##### Material for this exercise

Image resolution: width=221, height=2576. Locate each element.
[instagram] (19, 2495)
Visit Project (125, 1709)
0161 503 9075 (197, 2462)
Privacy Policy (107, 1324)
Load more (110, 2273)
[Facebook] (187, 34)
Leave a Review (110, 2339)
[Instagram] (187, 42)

##########

◆ **Work order**
Using the data above, return each line exactly as written.

◆ **Problem solution**
Image resolution: width=221, height=2576. Locate each element.
[instagram] (19, 2495)
Visit Project (125, 1709)
0161 503 9075 (197, 2462)
Privacy Policy (107, 1324)
Load more (110, 2273)
[Facebook] (187, 34)
Leave a Review (110, 2339)
[Instagram] (187, 42)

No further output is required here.